I am working through the proof of the following proposition V.4.4.7 in Conway's functional analysis.
$\color{blue}{\text{If } X \text{ is a Banach space and } \Lambda \in X^*, \text{ then }\text{ker}(\Lambda) \text{ is proximal if and only if there is }x \in X, \|x\|=1,\text{ and }\Lambda x = \|\Lambda\|.}$
Now the beginning of the proof goes as follows:
$\implies$ Let $M := \text{ker}{\Lambda}$. Define $f: X/M \to \mathbb{F}$ via $f(x+M) = \Lambda x$, so clearly $f$ is a linear functional with $\|f\| = \|\Lambda\|$. Since $\text{dim}(X/M)=1$, there is $x \in X$ with $\|x+M\| = 1$ and $f(x+M) = \|f\|$. Etc.

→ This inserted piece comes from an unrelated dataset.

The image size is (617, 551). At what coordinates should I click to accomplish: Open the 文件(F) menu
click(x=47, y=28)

The rest of the forward direction from there is very straightforward, but I do not understand this last sentence. It is basically saying that $\sup_{\|x\| = 1} f(x)$ is attained, but it is not obvious to me why a continuous linear map from technically "$\mathbb{R}$ to $\mathbb{R}$" would give us this attainment.

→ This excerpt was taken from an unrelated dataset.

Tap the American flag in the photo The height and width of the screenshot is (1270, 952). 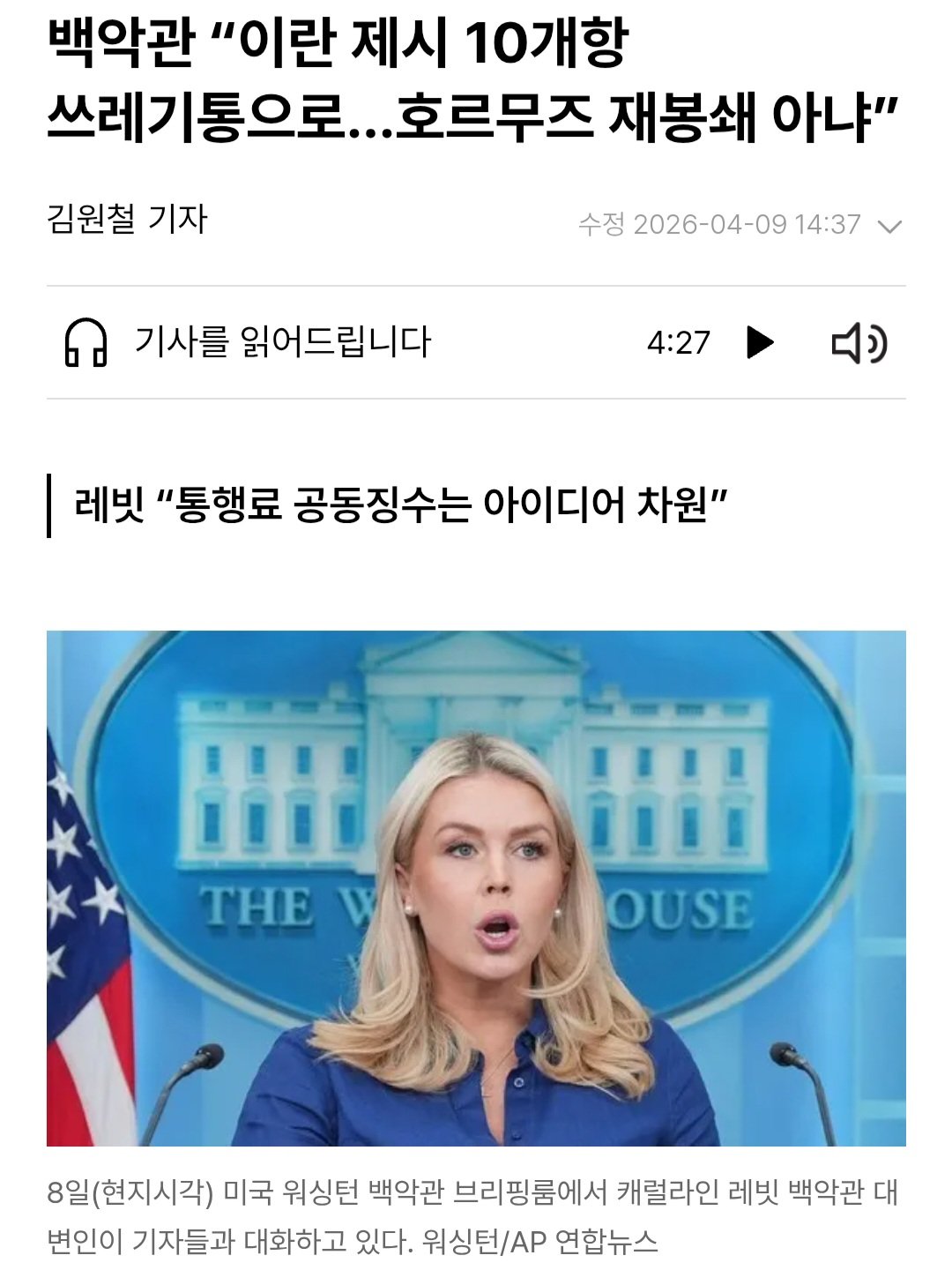[86, 944]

Similarly, in the backwards direction:
$\impliedby$ Let $x_0$ be the element such that the hypothesis holds. If $x \in X$ with $\|x+M\| = \alpha$, then $\|\alpha^{-1} x+ M\| = 1$. But it is also true that $\|x_0 + M\| = 1$ (I'm assuming the reason for this is the answer to my previous question). Then since $\text{dim}X/M = 1$, there is a $\beta \in \mathbb{F}$ with $|\beta|=1$ such that $\alpha^{-1} x+M = \beta(x_0 + M)$. Etc.
I once again am not sure why this last sentence is true. Maybe I am missing something obvious, but I'm not sure. Any help or hints to point me in the right direction would be much appreciated.

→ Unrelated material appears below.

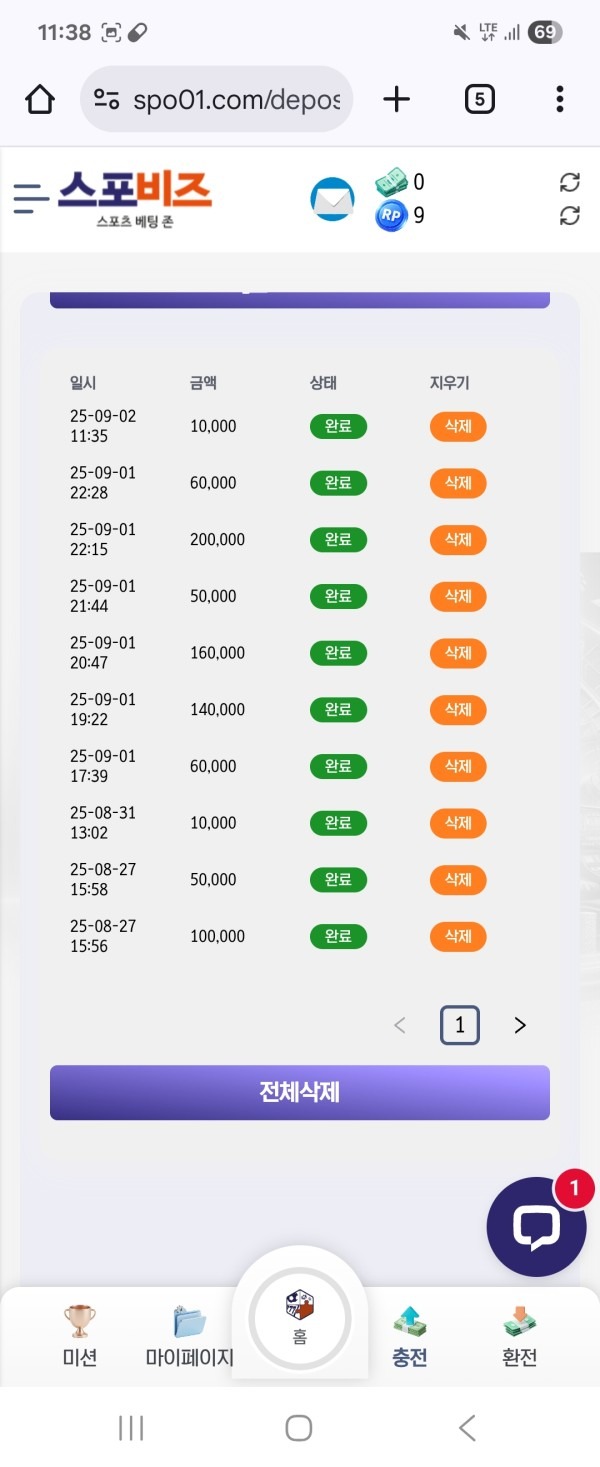
Task: Click 완료 status on the 10,000 top row
Action: (339, 426)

For the first point, since $\dim(X/M)=1<\infty$, the unit sphere of $X/M$ is compact. Thus taking a sequence $\{x_n+M\}$ in this sphere such that $f(x_n+M)\to\|f\|$, we have a subsequence with a limit point $x+M$, and by continuity one has $f(x+M)=\|f\|$.
For the second point, since $\dim(X/M)=1$, we have $X/M$ is isomorphic to $\mathbb F$. Let $g:X/M\to\mathbb F$ be such an isomorphism, and put $\beta=\frac{f(\alpha^{-1}x+M)}{f(x_0+M)}$. Then since $f((\alpha^{-1}x+M)-\beta(x_0+M))=0$, we must have $(\alpha^{-1}x+M)-\beta(x_0+M)=0$.